Present day noise reduction systems used on commercial aircraft typically involve some form of stationary (i.e., static or fixed geometry) devices, which are often referred to in the industry as “chevrons” or “lobe-mixers”. These fixed devices are typically employed at a downstream edge of an exhaust nozzle and formed so that they protrude into the flow path of the exhaust gas emitted from the jet engine. This causes an intermixing of the exhaust gas with the airstream adjacent the exhaust nozzle. This intermixing serves to reduce the broadband noise generated by the jet engine over a wide range of operating conditions.
The drawback with the above-described, present day chevrons is that such devices, being fixed in their positions, protrude into the exhaust flow at all times during operation of the jet engine. This, of course, generates drag and a loss of thrust. This is important because noise reduction is typically needed only during takeoff of an aircraft and not during cruise conditions. Thus, with present day noise reduction systems that employ fixed chevrons or other like fixed elements, a tradeoff occurs between the needed noise reduction and the desire to avoid the loss of thrust during cruise conditions. As will also be appreciated, noise reduction systems employing fixed chevrons or other like elements which cannot be moved out of the flow path of the exhaust gasses of a jet engine will result in increased fuel burn during cruise operations, thus contributing to increased operating expense for the given aircraft.
It would therefore be highly desirable to provide a noise reducing system for a jet engine used on an aircraft that incorporates a plurality of flow-altering components that can be placed in the flow path of the exhaust flow created by the jet engine during a takeoff condition, but which can be readily retracted out of the flow path once the aircraft reaches a cruise condition.
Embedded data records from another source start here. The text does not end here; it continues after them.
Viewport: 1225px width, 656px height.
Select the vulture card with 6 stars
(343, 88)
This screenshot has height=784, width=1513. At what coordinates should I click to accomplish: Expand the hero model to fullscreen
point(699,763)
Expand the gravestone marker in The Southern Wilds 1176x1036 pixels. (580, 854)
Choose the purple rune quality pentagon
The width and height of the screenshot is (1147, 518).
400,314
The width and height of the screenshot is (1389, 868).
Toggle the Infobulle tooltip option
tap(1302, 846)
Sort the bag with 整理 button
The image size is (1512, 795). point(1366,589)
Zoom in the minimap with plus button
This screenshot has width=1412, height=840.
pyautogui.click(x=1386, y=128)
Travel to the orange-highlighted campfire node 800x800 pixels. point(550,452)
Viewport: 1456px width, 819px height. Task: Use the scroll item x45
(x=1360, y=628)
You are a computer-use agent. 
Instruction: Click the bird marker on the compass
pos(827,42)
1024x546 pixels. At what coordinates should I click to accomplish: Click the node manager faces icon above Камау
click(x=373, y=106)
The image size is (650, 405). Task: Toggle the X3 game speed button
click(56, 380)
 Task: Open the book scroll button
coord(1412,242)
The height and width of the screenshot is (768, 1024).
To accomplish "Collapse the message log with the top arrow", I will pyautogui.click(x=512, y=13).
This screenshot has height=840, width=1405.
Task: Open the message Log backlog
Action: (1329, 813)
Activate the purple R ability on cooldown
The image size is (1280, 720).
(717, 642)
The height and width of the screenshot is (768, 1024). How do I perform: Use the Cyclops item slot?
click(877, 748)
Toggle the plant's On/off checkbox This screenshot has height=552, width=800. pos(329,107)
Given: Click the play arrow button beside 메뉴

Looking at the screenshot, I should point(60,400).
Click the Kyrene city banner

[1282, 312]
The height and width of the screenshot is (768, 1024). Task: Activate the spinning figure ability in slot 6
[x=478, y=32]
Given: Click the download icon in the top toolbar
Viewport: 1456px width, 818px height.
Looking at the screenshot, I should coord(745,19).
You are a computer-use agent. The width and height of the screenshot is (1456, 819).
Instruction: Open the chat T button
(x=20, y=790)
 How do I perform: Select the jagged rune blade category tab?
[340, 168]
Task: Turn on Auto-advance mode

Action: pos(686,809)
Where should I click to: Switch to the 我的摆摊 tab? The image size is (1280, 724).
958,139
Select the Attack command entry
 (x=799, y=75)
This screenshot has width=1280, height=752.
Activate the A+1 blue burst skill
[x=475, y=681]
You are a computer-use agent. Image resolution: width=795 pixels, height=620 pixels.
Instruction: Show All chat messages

A noise reduction system employing chevrons or other like elements that could be designed to move in a manner that drives disturbances that are closely coupled to the naturally unstable frequencies of the mixing process would be highly desirable in enhancing the initial mixing of the streams without generating large-scale fluid motion. Such a noise reduction system would provide the desired degree of noise reduction during takeoff conditions but would not negatively affect the thrust generated by the engine during cruise conditions, and thus would not negatively impact the amount of fuel required for a given flight.